Rule yourself in; almost anyone can become a foster carer.
- You can be a parent already or have no children of your own.
- You can be single, married or have a partner
- You can be in work or not employed
- You can own your own house or be renting, as long as its stable
- You can apply to foster whatever your cultural background and religious beliefs.
- Your sexuality will not prevent you from fostering
- You can apply from the age of 23
- You can continue fostering to any age as long as your health is good.
- You do not need any formal qualifications.
- A positive police check will not necessarily rule you out from being a foster carer [depending on the nature of the offence]
Becoming a foster carer
Choosing to foster is a big decision. The support you receive from Social services and from your own network of friends and family will be critical to help you during your fostering career.
If you would like more information about fostering, please contact Social Services.
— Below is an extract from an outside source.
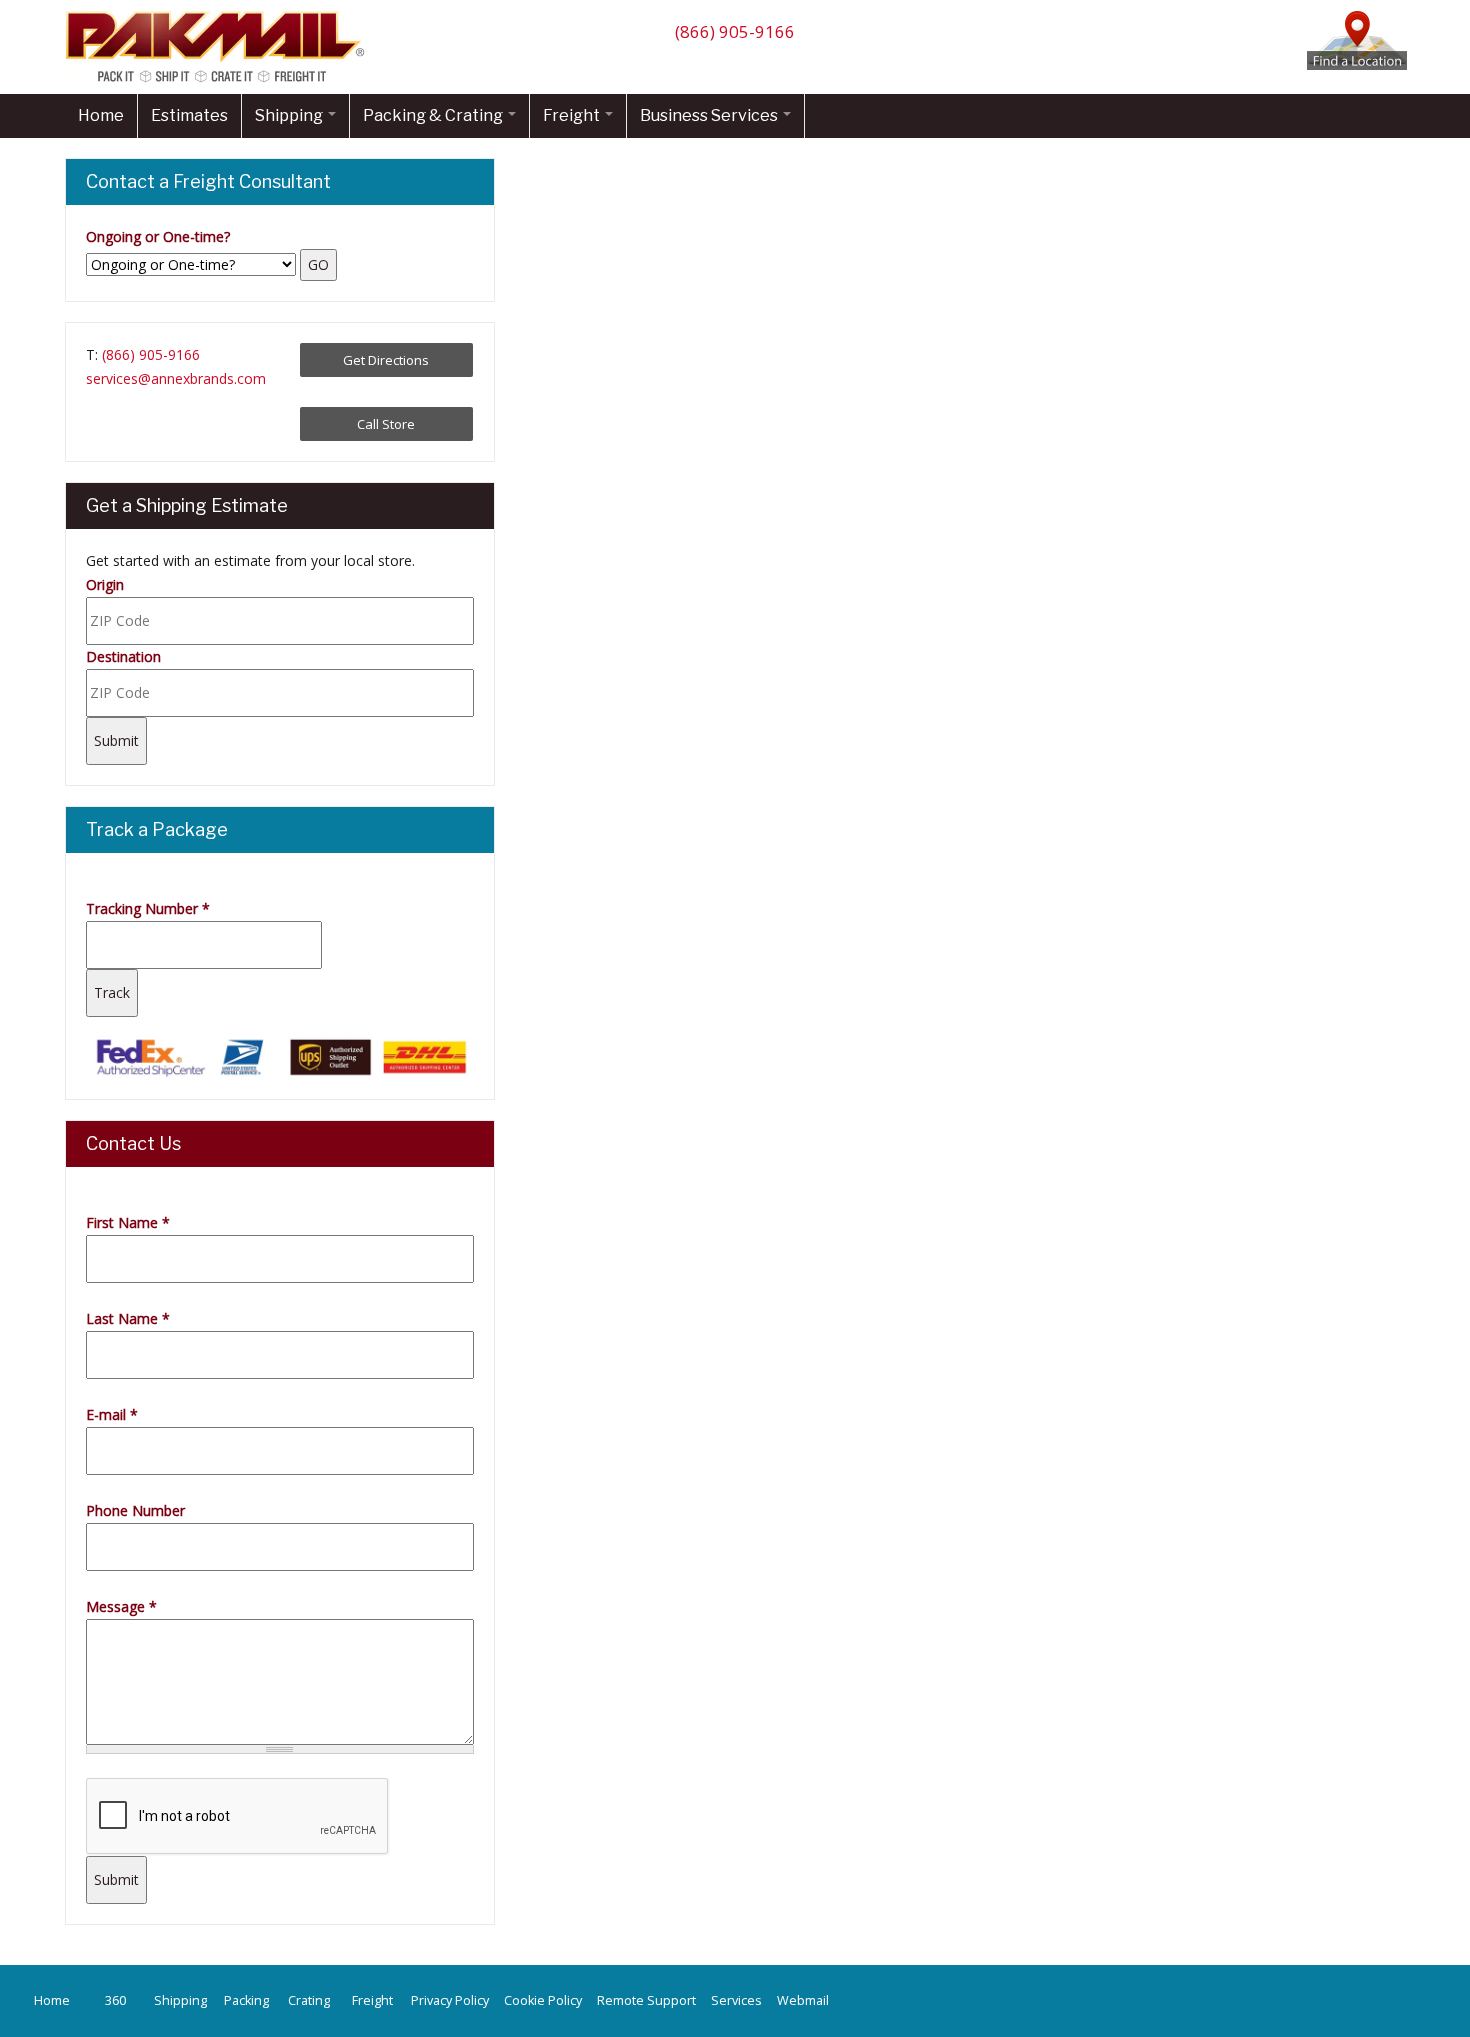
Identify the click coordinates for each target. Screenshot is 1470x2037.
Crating (309, 2000)
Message (121, 1606)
A social worker will visit you at your home to have a discussion about fostering and answer any of your questions. You will not be committed to making a decision at this stage. We can also put you in touch with an experienced foster carer if you would find that helpful.
Should you decide to proceed and you fulfil the criteria, you will make a formal application. There will then be a period of assessment and preparation carried out by an assigned social worker.
Your social worker will support you throughout the process and carry out an assessment of you and your household to preclude any thing that may make you unsuitable to look after other people’s children. Your assessment will also include police checks, a full medical and personal and professional references. You will be expected to play a role in the preparation of your assessment report
Once your assessment is completed it will be submitted to a group of people known as the Fostering Panel who will hold a meeting to consider your suitability to foster. You will be invited to attend this meeting and to give your views. The panel will give their recommendation to Social services, and the final decision will be made by the Director of Health and Social Services.
This may at times appear to be a rather daunting and long winded process. However, we take the responsibility of protecting children and young people very seriously and do all we can to ensure that children in need of care are placed appropriately. We hope you will agree that the outcome is worth it.